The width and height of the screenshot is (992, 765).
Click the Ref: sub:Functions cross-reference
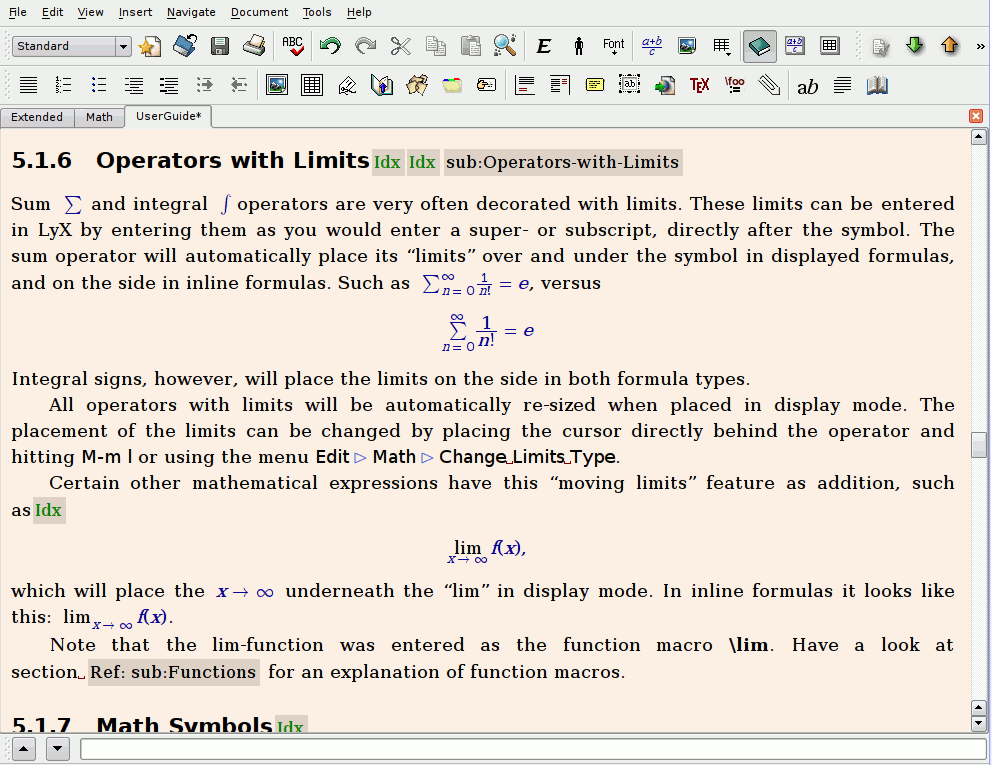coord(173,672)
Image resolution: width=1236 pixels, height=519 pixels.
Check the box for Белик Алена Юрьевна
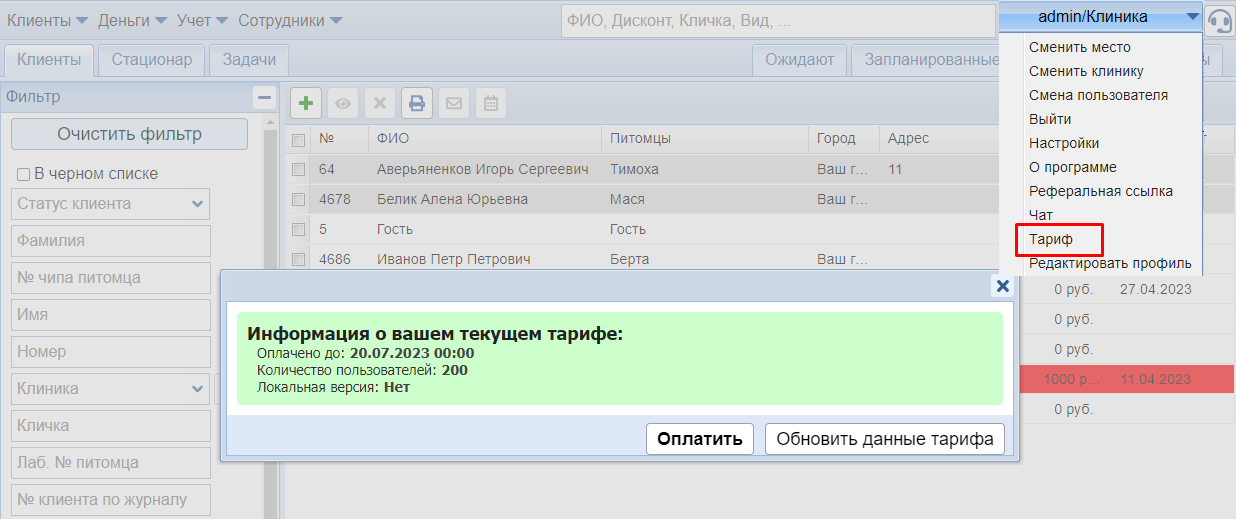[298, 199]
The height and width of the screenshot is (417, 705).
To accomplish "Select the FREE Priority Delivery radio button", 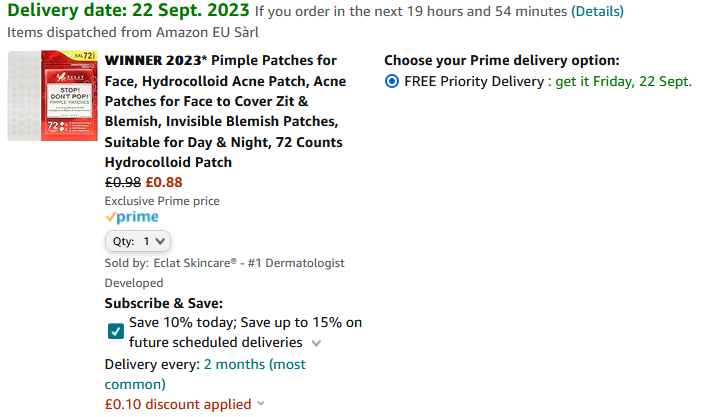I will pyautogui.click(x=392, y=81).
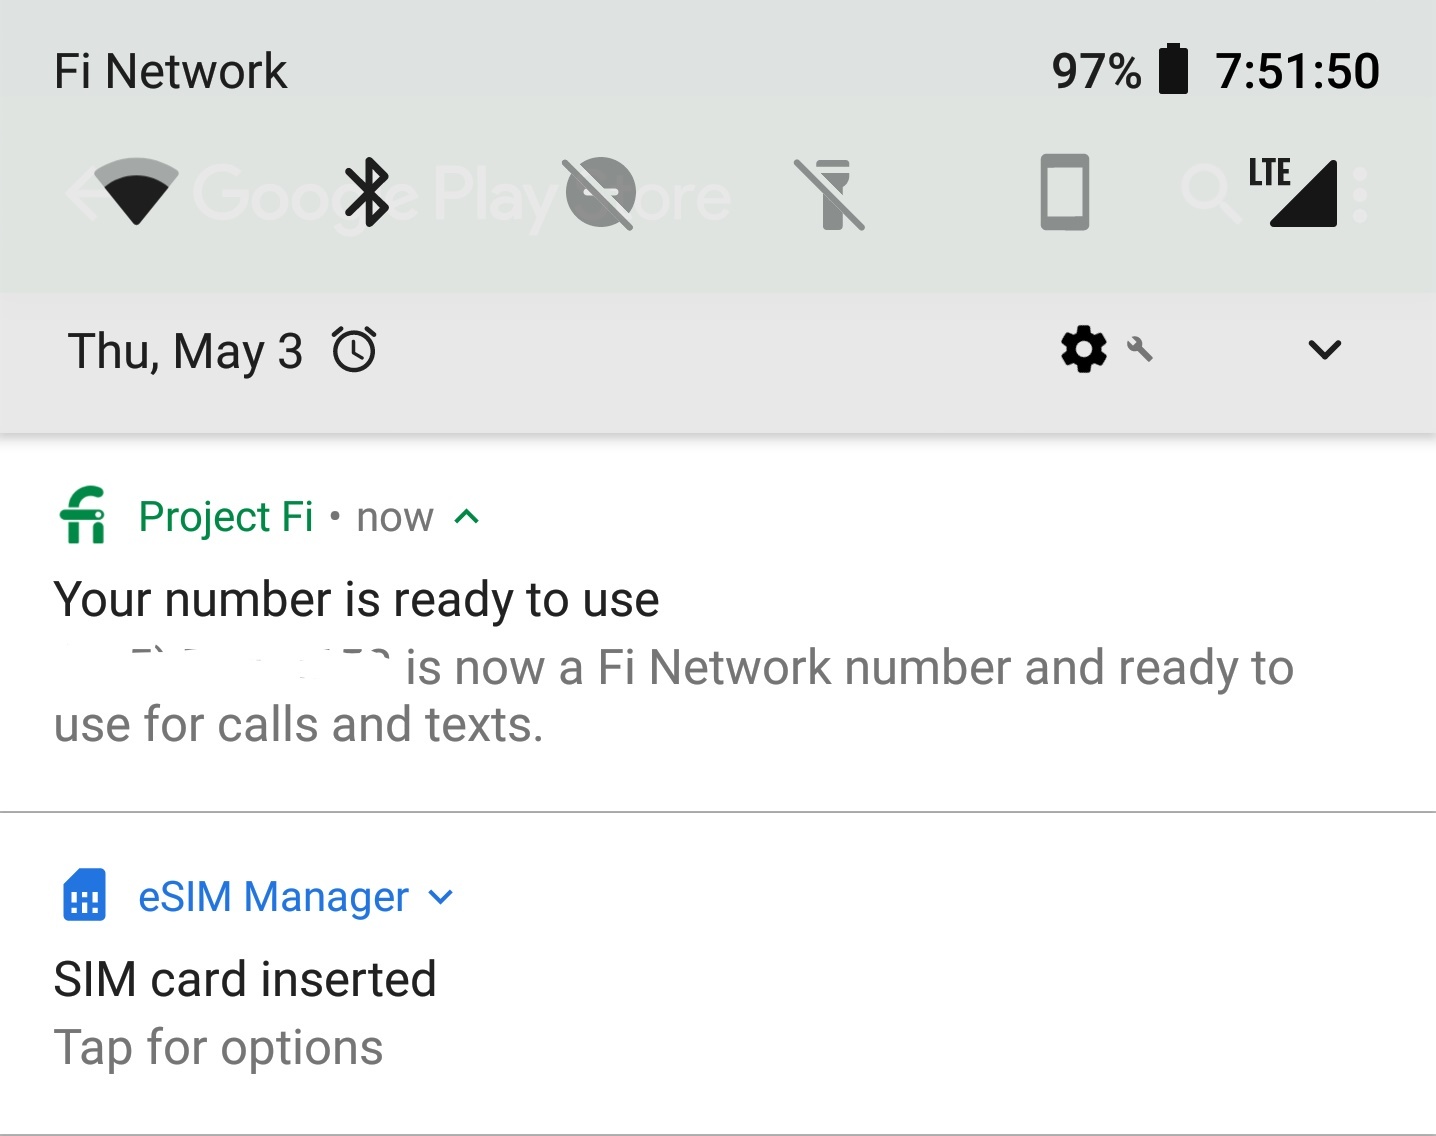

WORK TO COMPLETE →
After reading the records above, work out how many lines contain "height" and give that number only.

EXERCISE RESULT →
3